Scaling for Big Data: An introduction
Database tech can make or break an app – but getting the fundamentals can be daunting. In this new series, Cory Isaacson breaks it all down in easily digestible chunks.
Welcome to the first article in my new column Scaling for
Big Data. This column will be an exciting project, covering a
variety of topics and techniques on scaling your database to meet
the ever-challenging requirements of the rapid growth in
transaction and data volumes.
You could say that we are currently experiencing
a data boom, with databases growing faster and larger than ever
conceived even just a few years ago. Every application depends on
its data. If you are one of those very clever developers building
the next great social media app, working on the hottest new game
technology, or concentrating on core business functions like
e-commerce or traditional enterprise functionality, then database
technology is critical to everything you do.

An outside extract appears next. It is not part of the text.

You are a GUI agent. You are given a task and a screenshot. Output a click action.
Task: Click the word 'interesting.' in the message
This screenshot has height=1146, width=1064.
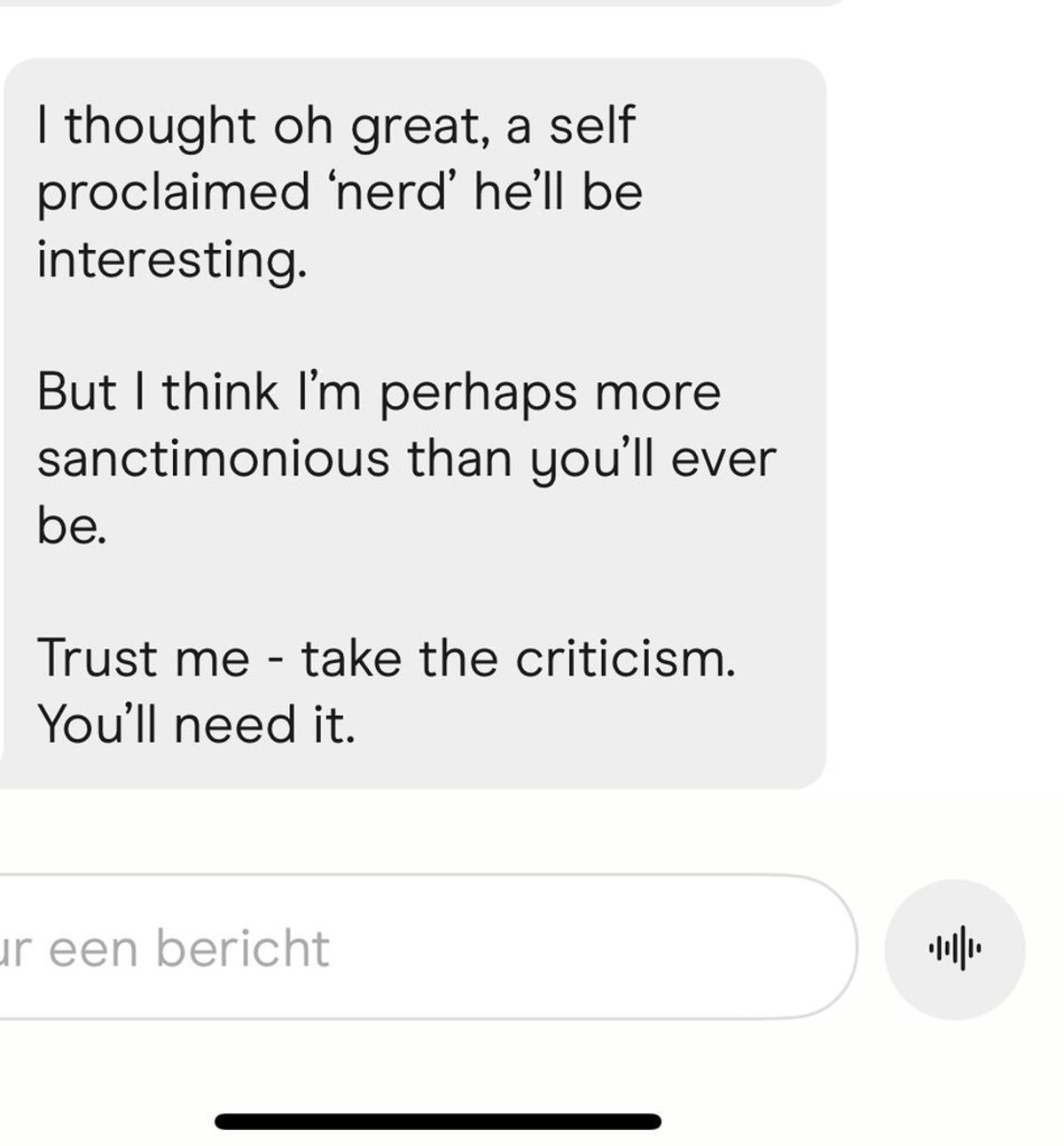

I know from hard work and experience, that
understanding database technology is often the key to success in an
application, or the cause of untold frustration, long hours and
outright failures. Doing it right can make you a huge success, and
missing the mark can spell disaster. It can seem a daunting task to
learn everything you need to know about database technology so that
you can make the right decisions, yet the truth is all database
management systems (DBMS) work on the same principles and share the
same concepts. Once you know the fundamentals, you can understand
and utilize any database technology in an effective manner,
delivering on the promise of your application.

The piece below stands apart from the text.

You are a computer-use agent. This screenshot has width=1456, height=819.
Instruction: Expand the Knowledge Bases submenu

By way of introduction, I have been in the
software industry for over 20 years, and have run many companies,
from start-ups to established businesses. My focus has been on
database technology, either in professional services firms or
managing product companies. I have had the good fortune of working
with and learning from some of the smartest technologists in the
world, from data architects to application developers in a wide
variety of fields. From the start I have always had a passion for
database technology – the most critical element of any successful
application, and often the one that presents the most technical
In my career I’ve worked with just about every
database you can imagine, starting with Sybase, Microsoft, SQL
Server, Oracle, and in recent years focusing on the open source
offerings which of course include MySQL and PostgreSQL. And now
with the global move to Big Data, I find it important to understand
newer database technology options, including products such Hadoop,
MongoDb, Cassandra, and column databases like MonetDb and
InfoBright… the list really goes on and on.

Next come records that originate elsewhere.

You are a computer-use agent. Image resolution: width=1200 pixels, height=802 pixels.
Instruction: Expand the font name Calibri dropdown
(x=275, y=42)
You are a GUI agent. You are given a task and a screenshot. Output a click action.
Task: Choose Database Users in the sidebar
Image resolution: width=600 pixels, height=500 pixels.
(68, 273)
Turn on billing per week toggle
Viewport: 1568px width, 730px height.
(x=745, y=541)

Why is this important to you as a developer?
Because at the very heart of your application is your database
tier. It can make or break your application, and I hope that this
column will help make your database a winner.
Today we are incredibly fortunate given the wide
number of strong choices for database technology. Now there are so
many options available, giving application developers the ability
to scale data like never before. This array of options presents an
incredible number of opportunities, but also many
- How do you know which option is best for your
- Should you stick with traditional Relational Database
Management (RDBMS) options, or will newer offerings in the NoSQL or
data analytics space provide a better fit?
- How and when should you use Index engines?
- What about keeping your database reliable and operational
for a 24X7 application?
- Where does caching fit into the mix?
The truth is that no single database technology
can meet all requirements, and indeed I find that most applications
need to use more than one database technology. The reason is simple
enough – different aspects of your application have different
needs, and each DBMS engine is good at a particular type of job.
Thus I find myself in the incredibly fortunate position of having
an almost limitless number of topics available when covering
Scaling for Big Data.
My objectives of the column are simple: to
provide as much useful information as possible, information that
you can directly apply to your database requirements. More
specifically, I’ll be covering topics such as:
- Why databases slow down.
- Scaling with traditional Relational DBMS
- Database performance optimization techniques.
- Database design for maximum performance and
- Using non-relational DBMS engines.
- Big Data analytics.
- Indexing engines, why they are important and how to use
- Database caching opportunities and
- Keeping your database highly available.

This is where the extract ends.